Kwangmyŏngsŏng-3 (KMS 3-2) passing Deneb, evening of 10 Oct 2015
click image to enlarge
UPDATE (11 Oct 2015):
I imaged Kwangmyŏngsŏng-3 again the next evening (image above), 10 Oct 2015 near 18:32 UT, when it passed the bright star Deneb (brightest star in image). This time I used the Zeiss Sonnar MC 2.8/180mm lens, which shows fainter objects but has an even smaller FOV. The trail is faint but shows up well (click the image to enlarge).

Kwangmyŏngsŏng-3 (KMS 3-2), evening of 9 Oct 2015
click image to enlarge

[original post before update:] Yesterday evening started clear. While my targets for that evening were the payloads of the NROL-55 launch from October 8 (more on that in a later post), I took the opportunity to image a pass of North-Korea's satellite Kwangmyŏngsŏng-3 (KMS 3-2) in the early part of the evening. The image above shows it, as a very faint trail.

Kwangmyŏngsŏng-3 (2012-072A) makes favourable passes in early autumn and in spring. In October it is making evening passes. Yesterday I had a very good illuminated pass near 20:50 local time (18:50 UT).

By coincidence my imaging of KMS 3-2 yesterday happened on the eve of the 70th anniversary of the Worker’s Party of Korea. There were rumours of a pending new N-Korean satellite launch, perhaps with a stronger rocket, on or near that date, although at least one assessment of satellite imagery by the 38 North blog, suggests the new launch platform at Sohae, which North-Korea has been building the past year, is far from ready yet.

KMS 3-2 is a difficult object to photograph, as it is very faint: it is a cube of only about 1.0 x 0.75 meter in size. It is also tumbling. This makes it a challenge: it is in a Low Earth Orbit and moving relatively fast, but a  lens which is fast enough to capture it during it's brief brightness peaks has a limited FOV. In practise, my f1.4/85mm lens can just show it during the brightest part of it's periodic brightness variability, but it is a gamble whether that happens in the FOV or not. So far I had managed to image it once before, a year ago.

Yesterday evening, I was lucky again: during a nice high late twilight pass with the the satellite culminating at an elevation of 60 degrees in the W-SW, it did reach peak brightness in the FOV of my lens, resulting in four images showing it. The best of these is shown above.

click image to enlarge

Kwangmyŏngsŏng-3 was launched three years ago, on 12 December 2012. It was the first successful launch by North-Korea, in the sense that the payload reached orbit. Whether the payload is operational (as PyongYang claimed), is another question. It's brightness behaviour shows it is tumbling, which is something an operational Earth Reconnaissance satellite should not do.
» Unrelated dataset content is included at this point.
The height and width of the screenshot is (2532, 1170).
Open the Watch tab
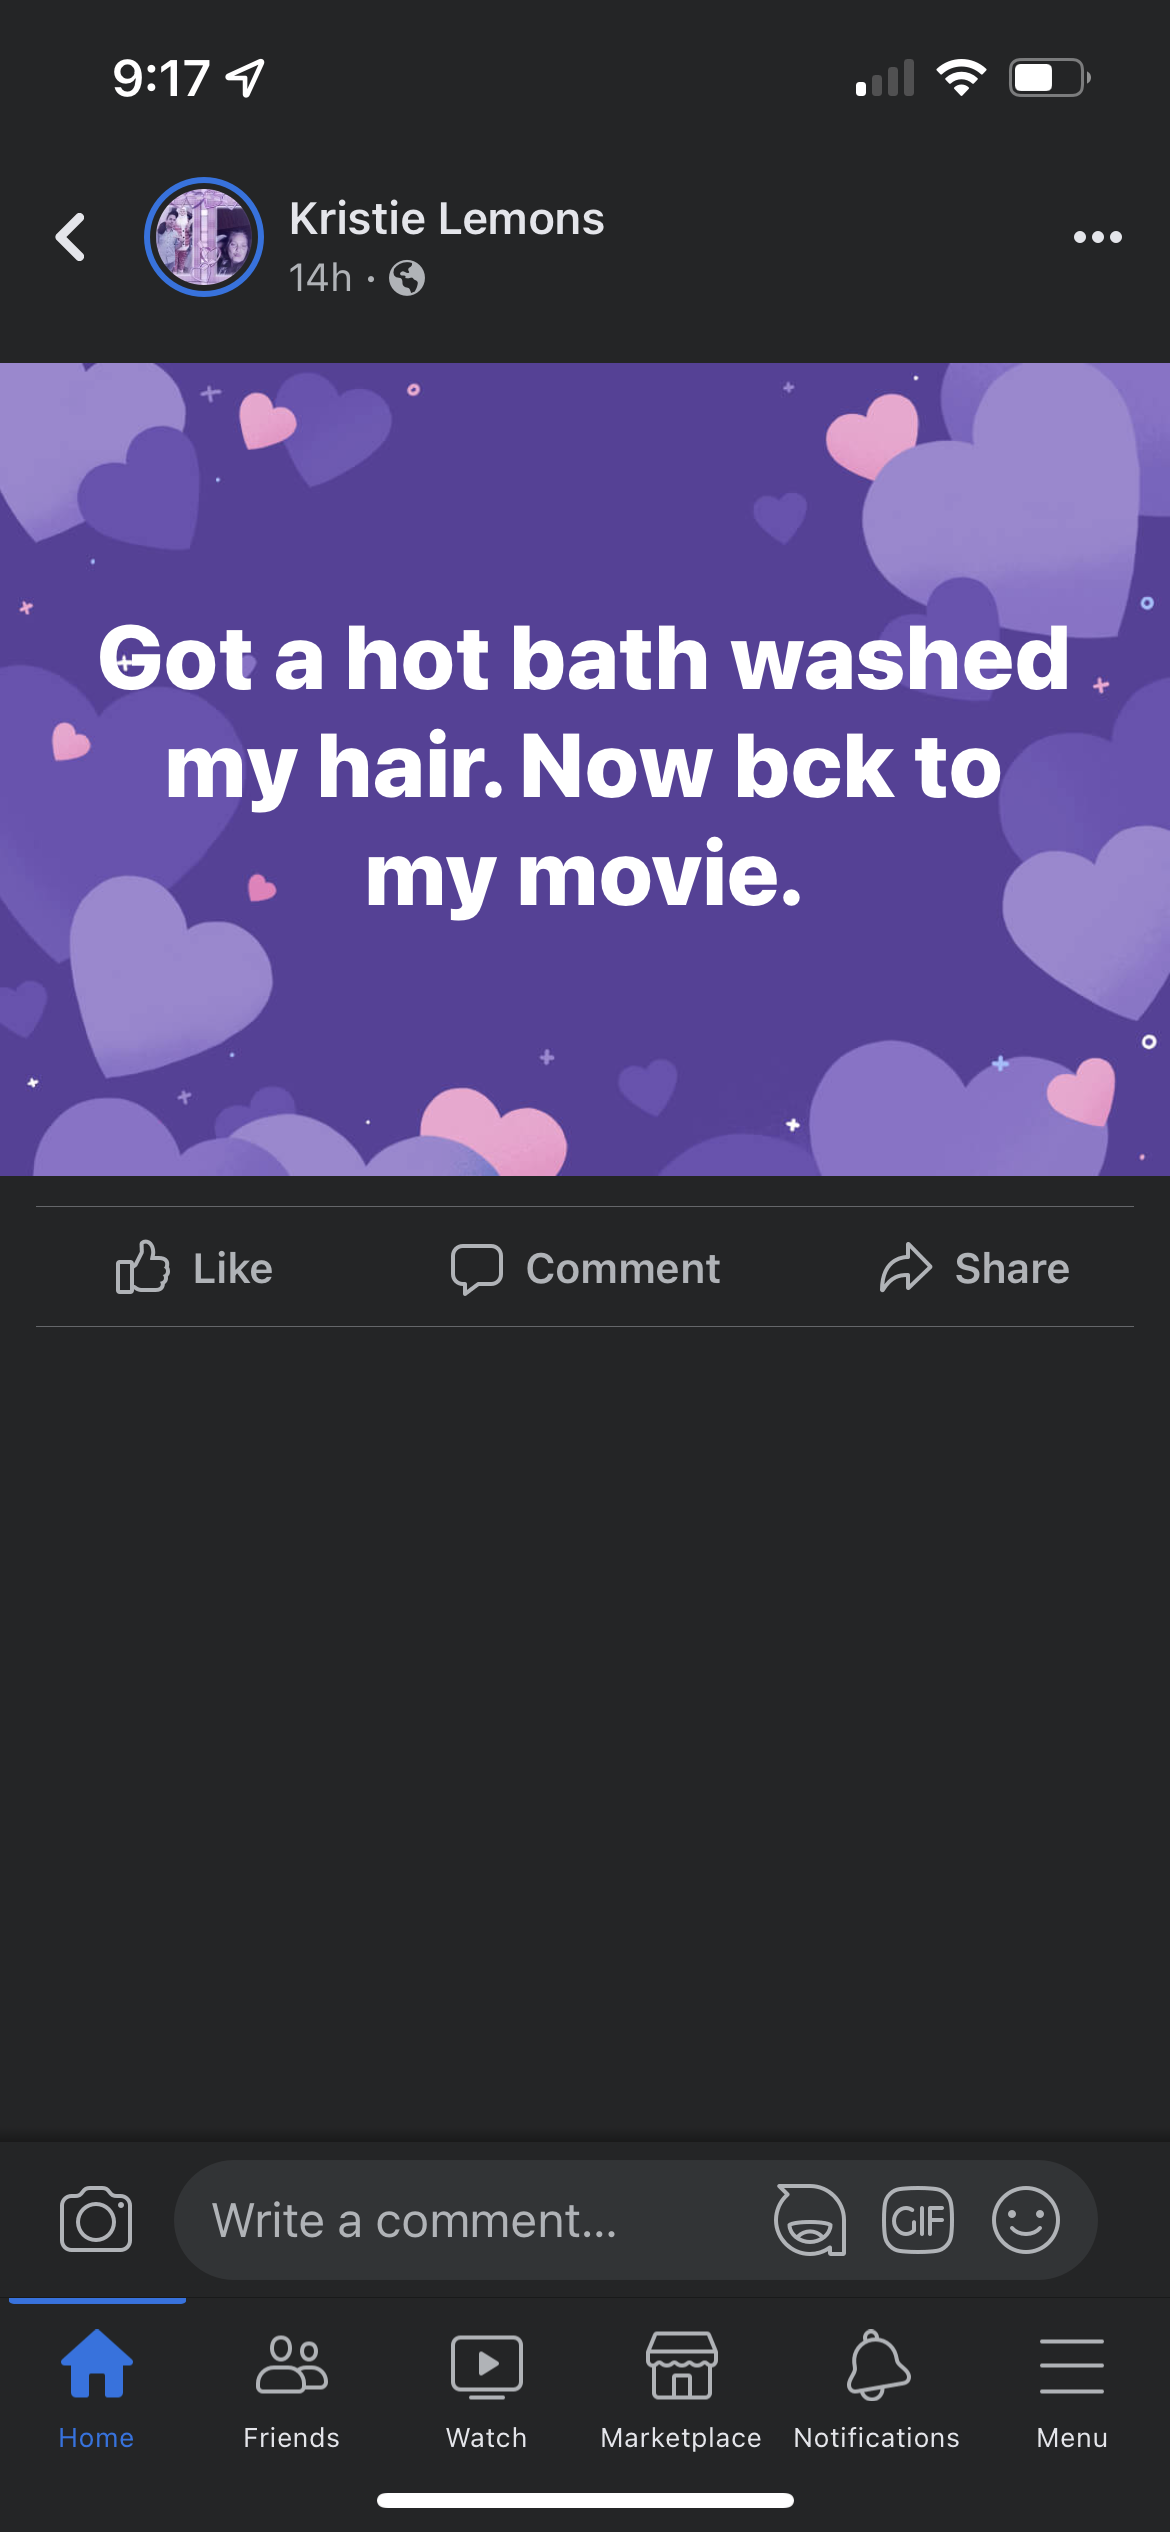(x=486, y=2389)
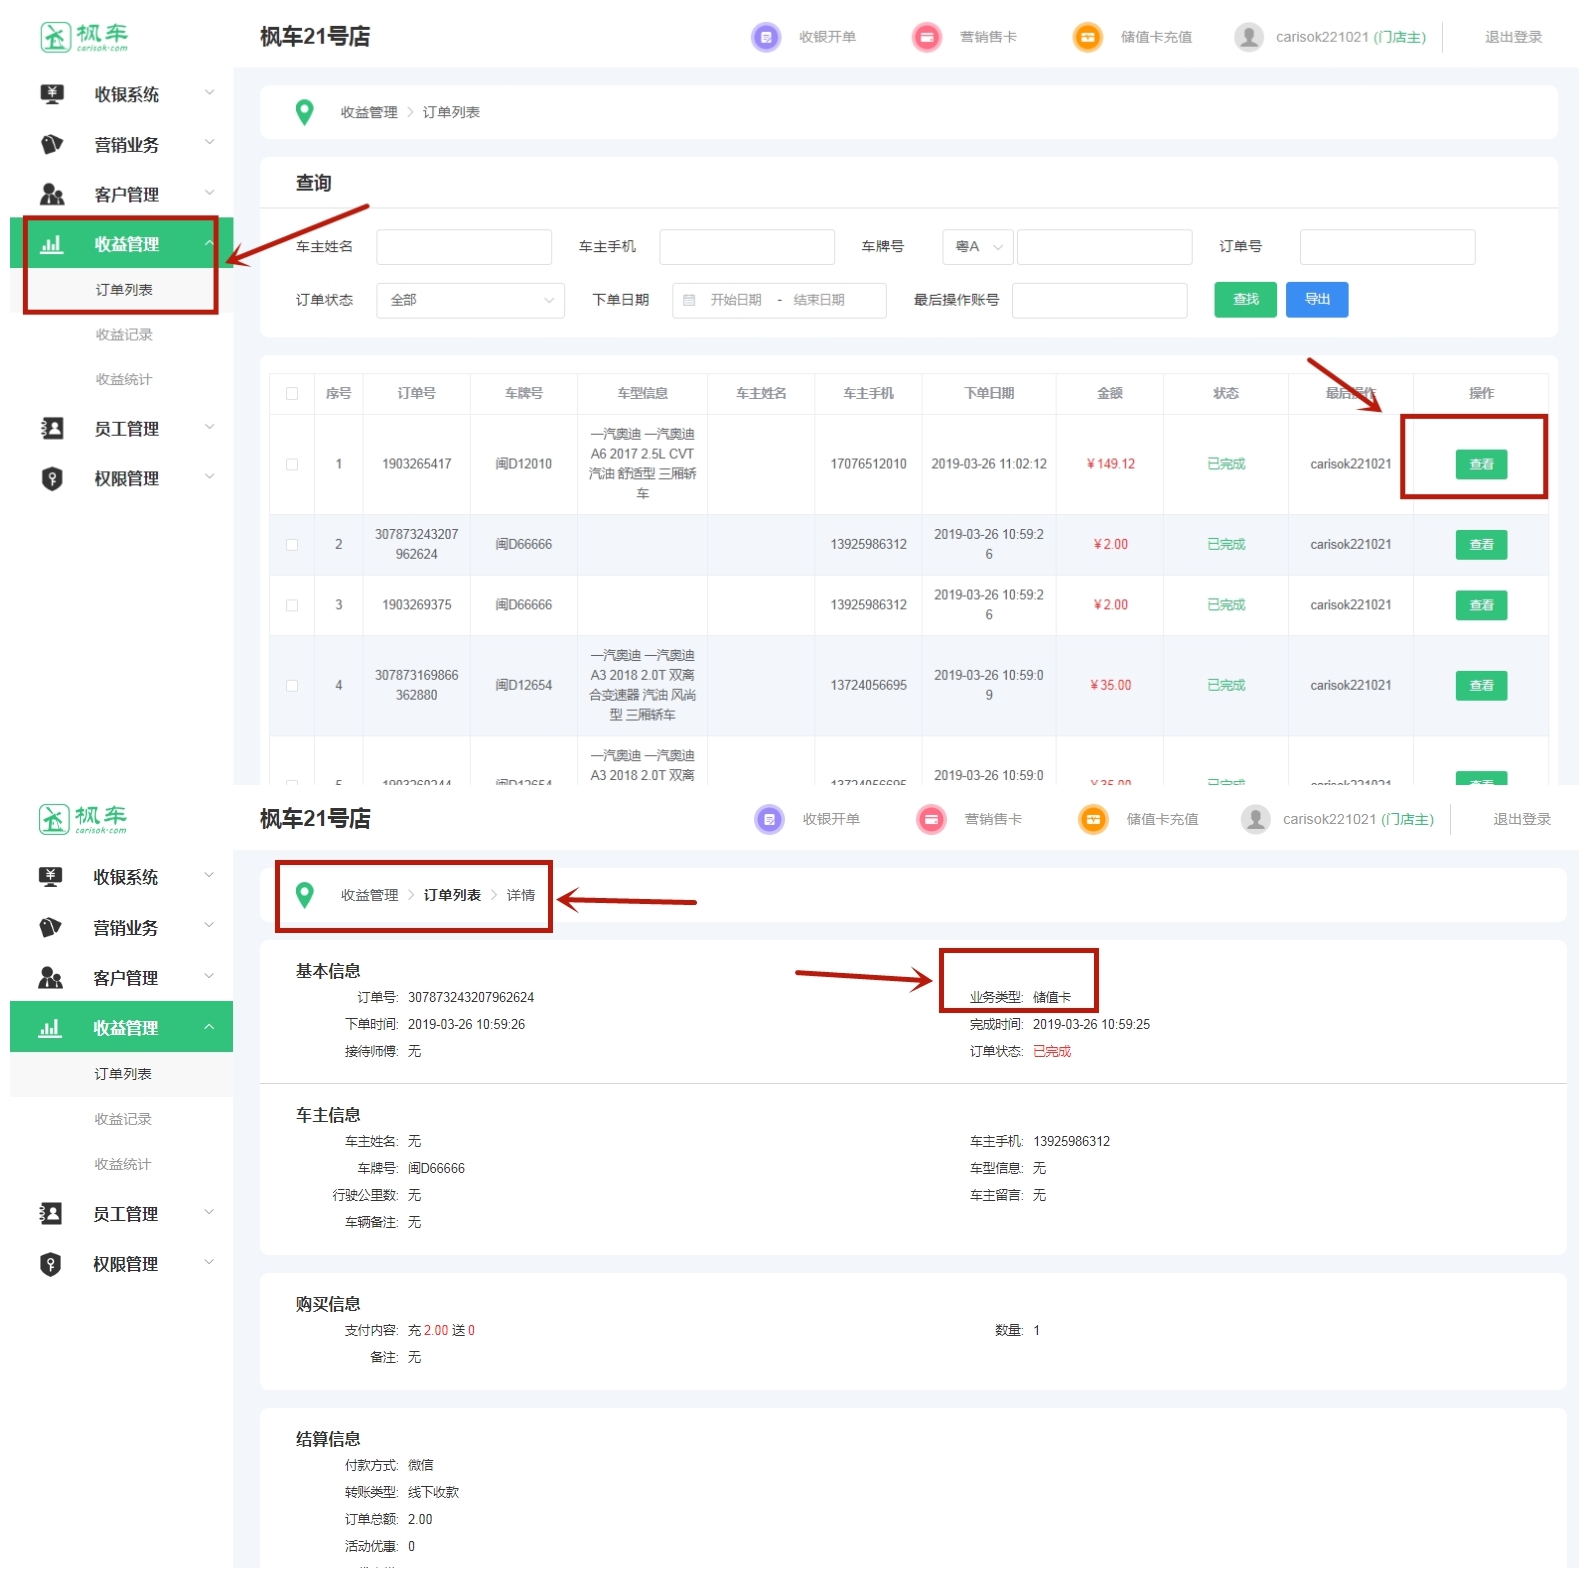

At the time, I did an analysis of the launch-window. It appeared to have been very carefully choosen to avoid coverage of the launch site (and specifically last-minute launch preparations) by Western reconnaissance satellites in the hour before the launch. Interestingly, North-Korea tried to find orbital elements for such Western reconnaissance satellites by looking on this very weblog.